-- EXERCISE MATERIALS follows --

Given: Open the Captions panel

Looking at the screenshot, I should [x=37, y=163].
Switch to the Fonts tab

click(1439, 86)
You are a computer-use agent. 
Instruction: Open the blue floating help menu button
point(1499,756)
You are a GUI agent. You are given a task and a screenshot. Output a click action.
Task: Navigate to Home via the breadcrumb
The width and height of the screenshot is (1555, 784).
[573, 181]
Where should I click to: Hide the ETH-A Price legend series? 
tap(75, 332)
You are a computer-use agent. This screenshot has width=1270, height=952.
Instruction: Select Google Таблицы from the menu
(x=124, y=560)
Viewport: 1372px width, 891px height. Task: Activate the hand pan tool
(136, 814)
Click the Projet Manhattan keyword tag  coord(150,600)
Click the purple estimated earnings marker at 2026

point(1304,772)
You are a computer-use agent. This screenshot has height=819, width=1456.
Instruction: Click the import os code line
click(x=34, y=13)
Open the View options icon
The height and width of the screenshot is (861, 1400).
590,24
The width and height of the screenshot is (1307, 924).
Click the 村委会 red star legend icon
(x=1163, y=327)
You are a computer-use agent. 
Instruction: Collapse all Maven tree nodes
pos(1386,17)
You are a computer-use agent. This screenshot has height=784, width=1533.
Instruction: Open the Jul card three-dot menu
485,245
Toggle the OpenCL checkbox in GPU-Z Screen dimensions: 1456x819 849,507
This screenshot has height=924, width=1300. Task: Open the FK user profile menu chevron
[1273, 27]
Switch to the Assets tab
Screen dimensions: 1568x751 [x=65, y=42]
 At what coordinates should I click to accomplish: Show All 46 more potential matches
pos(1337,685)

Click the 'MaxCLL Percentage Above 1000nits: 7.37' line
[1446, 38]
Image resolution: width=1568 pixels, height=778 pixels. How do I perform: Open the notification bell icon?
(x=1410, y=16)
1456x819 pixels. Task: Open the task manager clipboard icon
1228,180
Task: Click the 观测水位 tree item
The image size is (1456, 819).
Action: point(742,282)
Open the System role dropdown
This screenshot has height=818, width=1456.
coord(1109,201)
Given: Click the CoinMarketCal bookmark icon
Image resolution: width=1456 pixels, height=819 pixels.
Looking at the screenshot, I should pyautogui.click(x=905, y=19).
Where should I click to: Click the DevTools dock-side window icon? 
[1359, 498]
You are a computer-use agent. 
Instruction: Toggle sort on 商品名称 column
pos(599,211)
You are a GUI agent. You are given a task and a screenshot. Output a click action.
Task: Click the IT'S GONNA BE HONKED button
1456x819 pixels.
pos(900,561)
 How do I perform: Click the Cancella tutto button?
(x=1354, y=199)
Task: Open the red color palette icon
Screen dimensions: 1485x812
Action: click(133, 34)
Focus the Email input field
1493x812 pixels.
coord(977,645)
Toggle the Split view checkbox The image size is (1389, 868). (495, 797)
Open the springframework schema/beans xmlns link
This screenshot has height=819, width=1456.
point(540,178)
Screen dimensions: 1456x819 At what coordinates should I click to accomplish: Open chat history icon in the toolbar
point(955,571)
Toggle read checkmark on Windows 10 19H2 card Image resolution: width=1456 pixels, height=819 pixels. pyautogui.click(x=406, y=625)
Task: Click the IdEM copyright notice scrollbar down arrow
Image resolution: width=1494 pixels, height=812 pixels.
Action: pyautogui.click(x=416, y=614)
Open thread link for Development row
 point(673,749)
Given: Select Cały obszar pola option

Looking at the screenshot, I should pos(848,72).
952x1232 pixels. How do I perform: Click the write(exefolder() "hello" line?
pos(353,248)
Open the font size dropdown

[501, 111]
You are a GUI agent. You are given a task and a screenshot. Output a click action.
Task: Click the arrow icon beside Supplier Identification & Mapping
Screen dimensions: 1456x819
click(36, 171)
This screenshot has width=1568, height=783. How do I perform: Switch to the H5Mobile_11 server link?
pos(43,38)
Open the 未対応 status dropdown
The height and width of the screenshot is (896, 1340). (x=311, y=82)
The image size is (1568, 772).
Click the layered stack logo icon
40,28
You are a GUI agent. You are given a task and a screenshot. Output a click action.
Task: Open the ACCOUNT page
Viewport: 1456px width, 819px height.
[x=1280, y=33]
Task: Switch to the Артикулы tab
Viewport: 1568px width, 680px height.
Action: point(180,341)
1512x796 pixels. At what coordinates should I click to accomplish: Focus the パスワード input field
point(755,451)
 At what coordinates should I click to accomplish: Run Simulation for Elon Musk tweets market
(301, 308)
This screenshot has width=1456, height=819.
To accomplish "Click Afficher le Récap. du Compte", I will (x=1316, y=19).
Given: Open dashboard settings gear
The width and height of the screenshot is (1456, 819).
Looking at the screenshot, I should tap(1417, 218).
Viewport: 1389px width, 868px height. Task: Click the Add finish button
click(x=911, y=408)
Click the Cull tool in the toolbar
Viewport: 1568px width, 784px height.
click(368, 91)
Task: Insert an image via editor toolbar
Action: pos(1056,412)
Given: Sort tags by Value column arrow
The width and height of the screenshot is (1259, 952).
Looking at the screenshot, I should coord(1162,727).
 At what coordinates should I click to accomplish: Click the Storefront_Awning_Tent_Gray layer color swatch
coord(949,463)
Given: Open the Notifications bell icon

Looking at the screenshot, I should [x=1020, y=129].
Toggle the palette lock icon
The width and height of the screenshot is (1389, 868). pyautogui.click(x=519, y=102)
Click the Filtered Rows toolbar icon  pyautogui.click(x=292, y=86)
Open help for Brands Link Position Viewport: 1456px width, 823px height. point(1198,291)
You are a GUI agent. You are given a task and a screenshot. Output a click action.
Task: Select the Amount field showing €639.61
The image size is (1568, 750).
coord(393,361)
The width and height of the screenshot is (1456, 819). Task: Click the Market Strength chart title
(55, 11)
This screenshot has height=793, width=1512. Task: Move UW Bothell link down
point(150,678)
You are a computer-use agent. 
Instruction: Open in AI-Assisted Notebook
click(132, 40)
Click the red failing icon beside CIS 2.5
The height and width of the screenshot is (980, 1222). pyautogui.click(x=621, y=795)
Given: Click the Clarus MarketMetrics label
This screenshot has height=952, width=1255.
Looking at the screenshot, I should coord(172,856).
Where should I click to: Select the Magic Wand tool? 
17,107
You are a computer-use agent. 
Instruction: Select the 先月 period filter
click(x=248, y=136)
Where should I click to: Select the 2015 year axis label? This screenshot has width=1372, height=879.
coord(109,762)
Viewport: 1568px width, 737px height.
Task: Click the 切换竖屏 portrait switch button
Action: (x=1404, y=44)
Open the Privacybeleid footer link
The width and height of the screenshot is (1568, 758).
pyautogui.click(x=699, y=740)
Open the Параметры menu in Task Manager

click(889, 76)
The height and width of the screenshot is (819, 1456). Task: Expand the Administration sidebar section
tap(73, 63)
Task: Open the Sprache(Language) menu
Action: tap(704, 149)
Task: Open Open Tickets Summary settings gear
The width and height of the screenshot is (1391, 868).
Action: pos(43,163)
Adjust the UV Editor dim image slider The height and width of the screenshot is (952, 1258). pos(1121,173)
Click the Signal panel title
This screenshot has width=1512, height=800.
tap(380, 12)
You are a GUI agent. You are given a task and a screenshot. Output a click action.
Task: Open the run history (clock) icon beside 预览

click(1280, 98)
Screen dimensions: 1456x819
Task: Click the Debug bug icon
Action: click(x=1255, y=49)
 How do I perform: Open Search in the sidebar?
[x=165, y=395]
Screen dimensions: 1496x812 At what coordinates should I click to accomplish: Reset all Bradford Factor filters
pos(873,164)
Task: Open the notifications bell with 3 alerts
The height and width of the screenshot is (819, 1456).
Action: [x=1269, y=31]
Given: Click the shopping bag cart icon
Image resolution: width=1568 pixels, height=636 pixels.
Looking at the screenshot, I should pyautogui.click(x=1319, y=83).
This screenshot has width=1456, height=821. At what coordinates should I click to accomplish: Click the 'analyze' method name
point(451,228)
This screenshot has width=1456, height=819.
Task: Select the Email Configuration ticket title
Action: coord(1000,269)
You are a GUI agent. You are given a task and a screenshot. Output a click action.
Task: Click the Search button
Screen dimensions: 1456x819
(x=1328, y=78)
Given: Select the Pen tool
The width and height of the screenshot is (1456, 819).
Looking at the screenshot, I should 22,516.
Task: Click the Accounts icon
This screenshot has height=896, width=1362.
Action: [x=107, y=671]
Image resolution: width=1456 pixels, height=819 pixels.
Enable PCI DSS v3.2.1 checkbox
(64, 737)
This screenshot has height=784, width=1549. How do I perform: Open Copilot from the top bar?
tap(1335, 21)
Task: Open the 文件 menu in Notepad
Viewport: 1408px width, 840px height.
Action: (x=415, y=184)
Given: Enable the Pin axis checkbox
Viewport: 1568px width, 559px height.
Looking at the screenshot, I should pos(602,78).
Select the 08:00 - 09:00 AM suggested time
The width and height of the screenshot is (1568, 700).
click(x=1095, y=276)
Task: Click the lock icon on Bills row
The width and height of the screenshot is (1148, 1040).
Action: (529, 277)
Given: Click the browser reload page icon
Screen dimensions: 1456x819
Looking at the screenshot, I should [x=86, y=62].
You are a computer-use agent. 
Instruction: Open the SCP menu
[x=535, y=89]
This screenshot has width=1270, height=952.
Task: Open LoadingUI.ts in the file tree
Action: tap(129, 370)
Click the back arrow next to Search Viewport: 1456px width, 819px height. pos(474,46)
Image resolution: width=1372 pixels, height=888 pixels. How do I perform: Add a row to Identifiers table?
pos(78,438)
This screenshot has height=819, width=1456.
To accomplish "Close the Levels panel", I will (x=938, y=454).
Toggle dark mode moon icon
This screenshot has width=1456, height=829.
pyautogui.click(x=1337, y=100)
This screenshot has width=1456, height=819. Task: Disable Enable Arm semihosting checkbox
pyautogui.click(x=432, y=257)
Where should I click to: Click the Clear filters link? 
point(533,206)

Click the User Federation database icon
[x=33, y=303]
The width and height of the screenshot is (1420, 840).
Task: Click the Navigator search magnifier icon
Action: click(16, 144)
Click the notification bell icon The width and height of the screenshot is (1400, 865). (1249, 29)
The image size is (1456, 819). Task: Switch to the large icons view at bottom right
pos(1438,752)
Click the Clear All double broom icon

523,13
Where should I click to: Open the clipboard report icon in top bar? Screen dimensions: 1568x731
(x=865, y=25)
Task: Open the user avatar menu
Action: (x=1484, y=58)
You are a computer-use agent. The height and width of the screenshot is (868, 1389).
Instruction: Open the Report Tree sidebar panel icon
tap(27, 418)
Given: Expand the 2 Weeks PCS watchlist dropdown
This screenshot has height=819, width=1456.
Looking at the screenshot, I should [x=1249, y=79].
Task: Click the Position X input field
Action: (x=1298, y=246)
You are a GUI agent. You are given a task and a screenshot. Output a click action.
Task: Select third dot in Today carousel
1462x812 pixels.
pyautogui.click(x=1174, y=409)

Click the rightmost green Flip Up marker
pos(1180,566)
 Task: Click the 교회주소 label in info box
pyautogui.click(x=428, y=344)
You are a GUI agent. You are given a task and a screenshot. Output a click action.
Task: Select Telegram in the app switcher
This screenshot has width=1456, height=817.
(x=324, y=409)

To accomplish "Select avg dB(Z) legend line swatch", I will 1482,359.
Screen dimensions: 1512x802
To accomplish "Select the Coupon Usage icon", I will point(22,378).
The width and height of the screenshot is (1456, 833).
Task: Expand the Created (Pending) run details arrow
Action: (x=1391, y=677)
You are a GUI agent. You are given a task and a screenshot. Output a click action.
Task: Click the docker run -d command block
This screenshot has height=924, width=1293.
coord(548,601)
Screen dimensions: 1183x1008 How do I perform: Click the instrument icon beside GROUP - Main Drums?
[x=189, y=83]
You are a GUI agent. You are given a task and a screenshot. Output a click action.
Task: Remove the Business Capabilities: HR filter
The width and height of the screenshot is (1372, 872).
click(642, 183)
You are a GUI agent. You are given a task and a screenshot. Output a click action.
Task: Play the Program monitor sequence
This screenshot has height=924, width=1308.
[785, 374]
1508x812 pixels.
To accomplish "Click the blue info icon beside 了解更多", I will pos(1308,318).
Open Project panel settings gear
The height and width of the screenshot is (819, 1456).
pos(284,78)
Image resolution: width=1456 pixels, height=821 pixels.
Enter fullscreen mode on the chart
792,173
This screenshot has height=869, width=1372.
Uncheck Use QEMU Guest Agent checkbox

-- EXERCISE MATERIALS concluded --

[WHAT IS REQUIRED]
Return each line of the entries that holds the string "page".

[EXERCISE RESULT]
Task: Open the ACCOUNT page
Given: Click the browser reload page icon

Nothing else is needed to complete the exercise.